What is asked ->
Copy out each row below that contains the string "porch". Case counts, so a match must have the same capital and small letters.

Input records ->

++++++++++++++++++++

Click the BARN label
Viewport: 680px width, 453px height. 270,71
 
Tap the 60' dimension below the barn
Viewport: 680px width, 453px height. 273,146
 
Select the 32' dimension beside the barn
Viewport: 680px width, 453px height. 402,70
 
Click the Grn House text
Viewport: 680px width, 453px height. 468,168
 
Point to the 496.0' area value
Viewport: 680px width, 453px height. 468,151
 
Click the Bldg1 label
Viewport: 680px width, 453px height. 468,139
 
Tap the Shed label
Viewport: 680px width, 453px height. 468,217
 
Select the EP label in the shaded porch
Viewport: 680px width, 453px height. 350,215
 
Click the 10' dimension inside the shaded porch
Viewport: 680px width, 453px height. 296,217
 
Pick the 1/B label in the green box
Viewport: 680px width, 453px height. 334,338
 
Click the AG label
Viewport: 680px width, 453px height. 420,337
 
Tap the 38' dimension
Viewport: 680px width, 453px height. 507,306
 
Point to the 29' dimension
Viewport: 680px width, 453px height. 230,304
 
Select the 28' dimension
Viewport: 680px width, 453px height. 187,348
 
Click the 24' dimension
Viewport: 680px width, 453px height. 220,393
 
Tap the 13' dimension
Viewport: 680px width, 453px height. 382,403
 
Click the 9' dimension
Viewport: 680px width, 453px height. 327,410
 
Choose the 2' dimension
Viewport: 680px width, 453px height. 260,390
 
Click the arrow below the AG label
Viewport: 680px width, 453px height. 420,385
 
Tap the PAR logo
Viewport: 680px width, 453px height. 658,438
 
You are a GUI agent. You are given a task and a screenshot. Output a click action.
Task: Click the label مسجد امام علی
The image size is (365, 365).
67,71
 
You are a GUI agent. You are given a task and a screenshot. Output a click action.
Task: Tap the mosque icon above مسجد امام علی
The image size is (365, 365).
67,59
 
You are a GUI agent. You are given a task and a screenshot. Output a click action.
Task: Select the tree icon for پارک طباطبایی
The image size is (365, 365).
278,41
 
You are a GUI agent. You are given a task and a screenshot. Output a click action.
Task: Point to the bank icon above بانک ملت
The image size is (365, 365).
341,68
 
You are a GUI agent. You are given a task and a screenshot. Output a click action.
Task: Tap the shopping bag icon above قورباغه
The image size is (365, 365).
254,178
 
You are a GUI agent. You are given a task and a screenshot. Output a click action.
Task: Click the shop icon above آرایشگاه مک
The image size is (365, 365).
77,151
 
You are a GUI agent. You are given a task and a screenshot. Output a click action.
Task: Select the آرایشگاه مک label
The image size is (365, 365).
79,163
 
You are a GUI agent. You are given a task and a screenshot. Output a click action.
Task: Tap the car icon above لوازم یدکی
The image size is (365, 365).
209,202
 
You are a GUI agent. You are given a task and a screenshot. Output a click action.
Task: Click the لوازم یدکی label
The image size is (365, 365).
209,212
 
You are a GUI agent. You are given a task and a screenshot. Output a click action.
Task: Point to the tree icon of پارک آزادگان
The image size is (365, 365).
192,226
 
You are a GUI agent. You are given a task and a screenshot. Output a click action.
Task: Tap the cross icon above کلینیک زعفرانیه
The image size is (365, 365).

++++++++++++++++++++

Complete response ->
Select the EP label in the shaded porch
Click the 10' dimension inside the shaded porch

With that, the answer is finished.